For some, it may seem exaggerated to pay such close attentions to the details of the manner of celebrating Mass. However, those details in the gestures, movements, and postures of the ministers of Mass are like the grammar which gives meaning to the body language we use in celebrating the liturgy. When those gestures, movements, and postures takes place in a coherent and consistent way, they help to make the entire liturgical action more intelligible. For the language of the body is simply one other way of communicating during the course of the liturgy.
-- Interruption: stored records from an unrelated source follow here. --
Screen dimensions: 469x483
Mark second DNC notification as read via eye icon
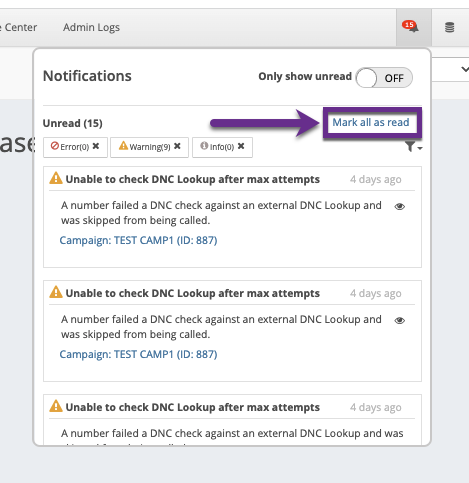[x=400, y=321]
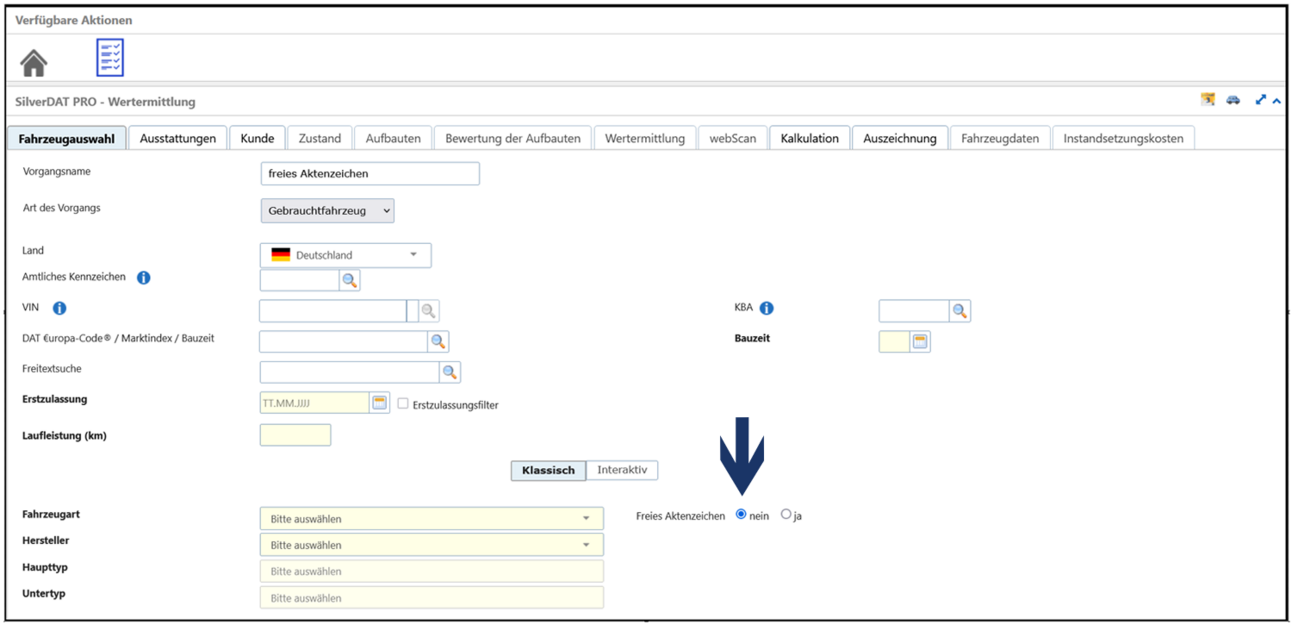Click the info icon beside Amtliches Kennzeichen
Viewport: 1292px width, 625px height.
click(x=143, y=278)
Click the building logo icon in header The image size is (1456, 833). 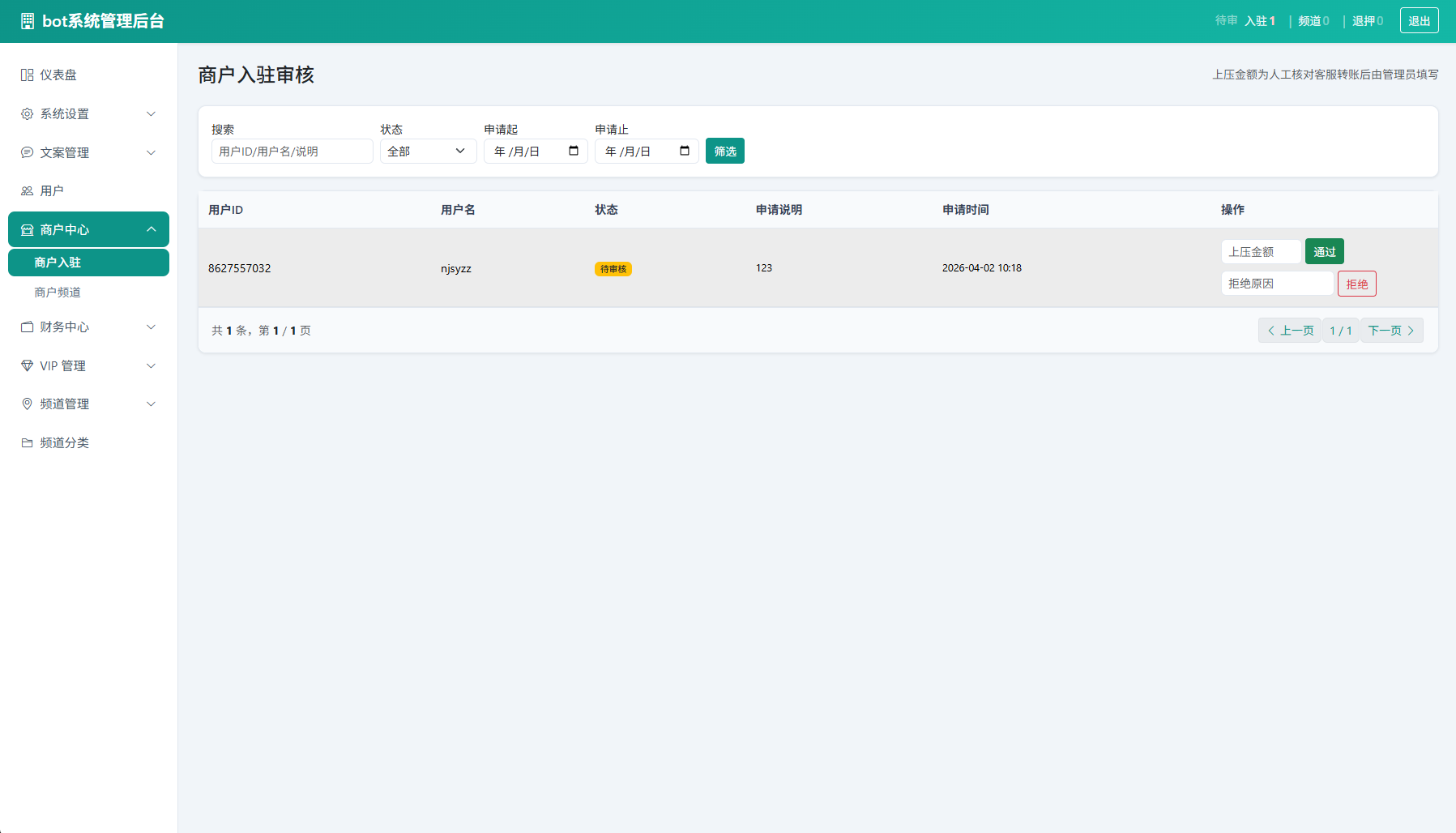[x=28, y=21]
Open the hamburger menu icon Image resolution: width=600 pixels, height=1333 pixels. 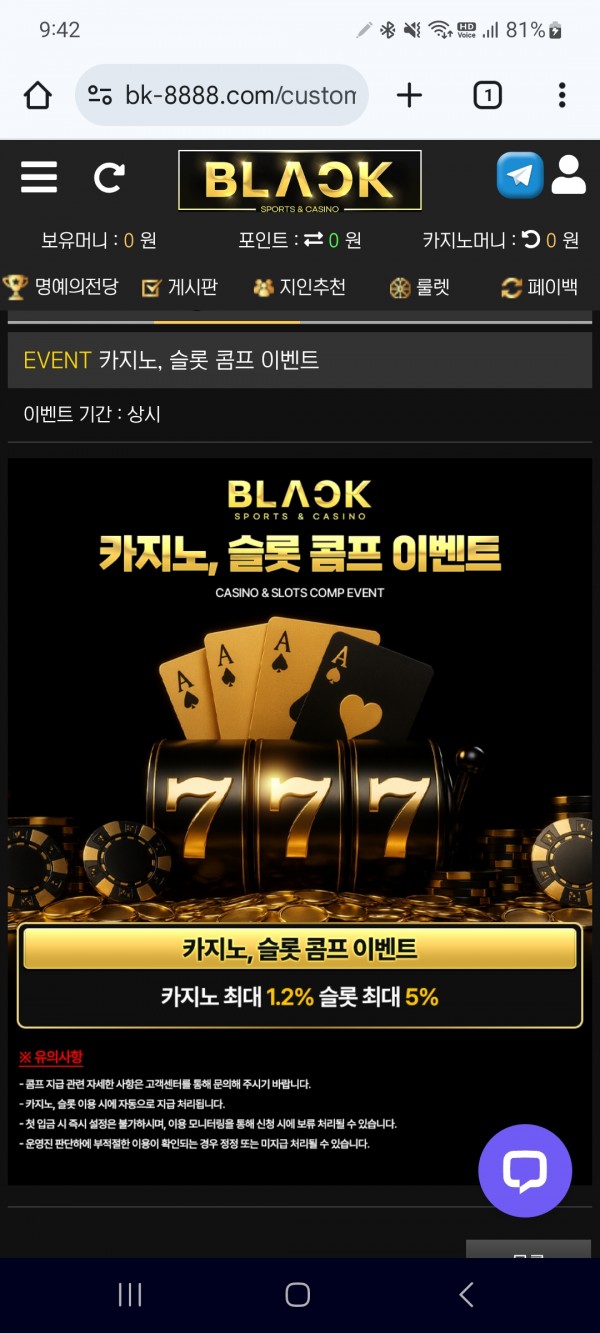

Together with scriptural and liturgical texts, the music and singing, the art and architecture of the place of celebration, the embodied nature of liturgical prayer itself communicates something important to those who participate in it. Seen in that light, attention to how the body is used to communicate meaning during the course of the liturgy is hardly unimportant.
And so, once the procession has made its way through the body of the church, some gesture of reverence is made upon arriving at the sanctuary. If the Blessed Sacrament is reserved in the tabernacle in the sanctuary, either directly behind the altar or to one side (but still in the sanctuary), one genuflects on the right knee in the direction of the tabernacle. If the Blessed Sacrament is not reserved in the sanctuary, one bows profoundly to the altar from the waist. Servers would make this reverence two by two, or even three at the same time if there is an odd number of servers. Instituted lectors or readers do the same. Those carrying some liturgical object in the procession do not make such a reverence however. Therefore, the cross bearer, the candle bearers, and deacon carrying the Gospel Book do not bow to the altar or genuflect to the tabernacle. Instead, they pause at the entrance of the sanctuary and simply bow their heads before proceeding (cf. General Instruction on the Roman Missal, no. 274).
The Roman Missal indicates that the processional cross may be placed on or near the altar in order to serve as the altar cross for Mass. (This option is difficult to reconcile practically with two other instructions also from the Missal which require only one altar cross, and that such a cross remain on or near the altar when no liturgical rites are taking place. See GIRM nos. 122 and 308.) When the processional cross does not serve as the altar cross, it is placed in a discrete location to the side of the sanctuary or at the entrance of the sacristy itself.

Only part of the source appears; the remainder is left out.